── The input
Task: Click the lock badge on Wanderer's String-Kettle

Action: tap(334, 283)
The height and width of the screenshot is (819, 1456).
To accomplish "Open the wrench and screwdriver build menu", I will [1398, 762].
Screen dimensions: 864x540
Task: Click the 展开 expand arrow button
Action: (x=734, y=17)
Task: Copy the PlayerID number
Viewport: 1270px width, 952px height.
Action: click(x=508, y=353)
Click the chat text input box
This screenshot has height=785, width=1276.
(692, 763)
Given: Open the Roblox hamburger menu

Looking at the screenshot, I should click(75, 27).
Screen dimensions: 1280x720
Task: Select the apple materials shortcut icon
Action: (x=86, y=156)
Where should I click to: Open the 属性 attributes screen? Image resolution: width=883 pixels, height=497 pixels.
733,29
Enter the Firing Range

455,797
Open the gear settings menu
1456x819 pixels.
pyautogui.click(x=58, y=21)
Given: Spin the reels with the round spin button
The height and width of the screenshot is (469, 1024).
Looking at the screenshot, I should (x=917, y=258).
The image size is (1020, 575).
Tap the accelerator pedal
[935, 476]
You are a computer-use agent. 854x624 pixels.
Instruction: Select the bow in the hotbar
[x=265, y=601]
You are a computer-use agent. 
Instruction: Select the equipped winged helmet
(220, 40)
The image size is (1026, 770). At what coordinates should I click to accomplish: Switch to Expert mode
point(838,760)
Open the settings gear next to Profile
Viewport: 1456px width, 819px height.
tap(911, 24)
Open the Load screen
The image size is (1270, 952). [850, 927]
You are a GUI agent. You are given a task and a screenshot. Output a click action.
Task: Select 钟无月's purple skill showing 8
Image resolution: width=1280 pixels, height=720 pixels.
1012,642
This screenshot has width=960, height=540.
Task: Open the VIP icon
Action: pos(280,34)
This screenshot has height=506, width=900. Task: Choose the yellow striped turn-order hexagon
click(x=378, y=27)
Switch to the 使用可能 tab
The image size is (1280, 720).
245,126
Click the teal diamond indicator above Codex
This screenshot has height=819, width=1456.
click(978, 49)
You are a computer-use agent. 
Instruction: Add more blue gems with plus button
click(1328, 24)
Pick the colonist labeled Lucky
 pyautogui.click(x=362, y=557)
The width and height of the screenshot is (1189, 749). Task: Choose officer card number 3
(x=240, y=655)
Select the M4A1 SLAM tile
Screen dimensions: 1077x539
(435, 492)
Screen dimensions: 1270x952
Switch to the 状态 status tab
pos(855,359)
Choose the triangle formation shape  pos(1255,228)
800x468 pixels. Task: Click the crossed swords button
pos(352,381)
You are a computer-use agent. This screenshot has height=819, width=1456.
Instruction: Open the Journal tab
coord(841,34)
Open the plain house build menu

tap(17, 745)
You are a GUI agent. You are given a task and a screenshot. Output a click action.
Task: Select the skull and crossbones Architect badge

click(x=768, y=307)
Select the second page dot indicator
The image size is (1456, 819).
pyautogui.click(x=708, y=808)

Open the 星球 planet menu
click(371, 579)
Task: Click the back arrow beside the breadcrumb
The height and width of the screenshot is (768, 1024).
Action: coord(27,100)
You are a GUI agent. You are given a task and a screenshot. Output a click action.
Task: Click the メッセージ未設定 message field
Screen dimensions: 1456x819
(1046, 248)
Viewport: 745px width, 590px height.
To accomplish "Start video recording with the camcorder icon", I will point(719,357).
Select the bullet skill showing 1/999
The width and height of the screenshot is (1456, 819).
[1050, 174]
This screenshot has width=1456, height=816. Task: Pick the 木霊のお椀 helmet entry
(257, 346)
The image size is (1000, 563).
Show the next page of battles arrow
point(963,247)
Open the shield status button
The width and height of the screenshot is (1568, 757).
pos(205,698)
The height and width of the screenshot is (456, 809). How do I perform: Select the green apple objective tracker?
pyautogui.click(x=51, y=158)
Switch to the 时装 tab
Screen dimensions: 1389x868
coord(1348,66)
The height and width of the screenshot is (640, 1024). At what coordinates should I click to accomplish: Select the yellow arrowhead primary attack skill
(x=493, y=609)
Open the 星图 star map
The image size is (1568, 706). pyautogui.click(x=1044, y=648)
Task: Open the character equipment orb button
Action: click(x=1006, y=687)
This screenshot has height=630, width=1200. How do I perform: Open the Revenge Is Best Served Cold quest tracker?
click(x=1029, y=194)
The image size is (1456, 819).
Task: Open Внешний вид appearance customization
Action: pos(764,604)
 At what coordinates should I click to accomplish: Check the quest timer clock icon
────
## Aim
Retype every one of the lines above without altering a single character.

## Output of the task
Task: Click the lock badge on Wanderer's String-Kettle

Action: tap(334, 283)
The height and width of the screenshot is (819, 1456).
To accomplish "Open the wrench and screwdriver build menu", I will [1398, 762].
Screen dimensions: 864x540
Task: Click the 展开 expand arrow button
Action: (x=734, y=17)
Task: Copy the PlayerID number
Viewport: 1270px width, 952px height.
Action: click(x=508, y=353)
Click the chat text input box
This screenshot has height=785, width=1276.
(692, 763)
Given: Open the Roblox hamburger menu

Looking at the screenshot, I should click(75, 27).
Screen dimensions: 1280x720
Task: Select the apple materials shortcut icon
Action: (x=86, y=156)
Where should I click to: Open the 属性 attributes screen? Image resolution: width=883 pixels, height=497 pixels.
733,29
Enter the Firing Range

455,797
Open the gear settings menu
1456x819 pixels.
pyautogui.click(x=58, y=21)
Given: Spin the reels with the round spin button
The height and width of the screenshot is (469, 1024).
Looking at the screenshot, I should (x=917, y=258).
The image size is (1020, 575).
Tap the accelerator pedal
[935, 476]
You are a computer-use agent. 854x624 pixels.
Instruction: Select the bow in the hotbar
[x=265, y=601]
You are a computer-use agent. 
Instruction: Select the equipped winged helmet
(220, 40)
The image size is (1026, 770). At what coordinates should I click to accomplish: Switch to Expert mode
point(838,760)
Open the settings gear next to Profile
Viewport: 1456px width, 819px height.
tap(911, 24)
Open the Load screen
The image size is (1270, 952). [850, 927]
You are a GUI agent. You are given a task and a screenshot. Output a click action.
Task: Select 钟无月's purple skill showing 8
Image resolution: width=1280 pixels, height=720 pixels.
1012,642
This screenshot has width=960, height=540.
Task: Open the VIP icon
Action: pos(280,34)
This screenshot has height=506, width=900. Task: Choose the yellow striped turn-order hexagon
click(x=378, y=27)
Switch to the 使用可能 tab
The image size is (1280, 720).
245,126
Click the teal diamond indicator above Codex
This screenshot has height=819, width=1456.
click(978, 49)
You are a computer-use agent. 
Instruction: Add more blue gems with plus button
click(1328, 24)
Pick the colonist labeled Lucky
 pyautogui.click(x=362, y=557)
The width and height of the screenshot is (1189, 749). Task: Choose officer card number 3
(x=240, y=655)
Select the M4A1 SLAM tile
Screen dimensions: 1077x539
(435, 492)
Screen dimensions: 1270x952
Switch to the 状态 status tab
pos(855,359)
Choose the triangle formation shape  pos(1255,228)
800x468 pixels. Task: Click the crossed swords button
pos(352,381)
You are a computer-use agent. This screenshot has height=819, width=1456.
Instruction: Open the Journal tab
coord(841,34)
Open the plain house build menu

tap(17, 745)
You are a GUI agent. You are given a task and a screenshot. Output a click action.
Task: Select the skull and crossbones Architect badge

click(x=768, y=307)
Select the second page dot indicator
The image size is (1456, 819).
pyautogui.click(x=708, y=808)

Open the 星球 planet menu
click(371, 579)
Task: Click the back arrow beside the breadcrumb
The height and width of the screenshot is (768, 1024).
Action: coord(27,100)
You are a GUI agent. You are given a task and a screenshot. Output a click action.
Task: Click the メッセージ未設定 message field
Screen dimensions: 1456x819
(1046, 248)
Viewport: 745px width, 590px height.
To accomplish "Start video recording with the camcorder icon", I will point(719,357).
Select the bullet skill showing 1/999
The width and height of the screenshot is (1456, 819).
[1050, 174]
This screenshot has width=1456, height=816. Task: Pick the 木霊のお椀 helmet entry
(257, 346)
The image size is (1000, 563).
Show the next page of battles arrow
point(963,247)
Open the shield status button
The width and height of the screenshot is (1568, 757).
pos(205,698)
The height and width of the screenshot is (456, 809). How do I perform: Select the green apple objective tracker?
pyautogui.click(x=51, y=158)
Switch to the 时装 tab
Screen dimensions: 1389x868
coord(1348,66)
The height and width of the screenshot is (640, 1024). At what coordinates should I click to accomplish: Select the yellow arrowhead primary attack skill
(x=493, y=609)
Open the 星图 star map
The image size is (1568, 706). pyautogui.click(x=1044, y=648)
Task: Open the character equipment orb button
Action: click(x=1006, y=687)
This screenshot has height=630, width=1200. How do I perform: Open the Revenge Is Best Served Cold quest tracker?
click(x=1029, y=194)
The image size is (1456, 819).
Task: Open Внешний вид appearance customization
Action: pos(764,604)
 At what coordinates should I click to accomplish: Check the quest timer clock icon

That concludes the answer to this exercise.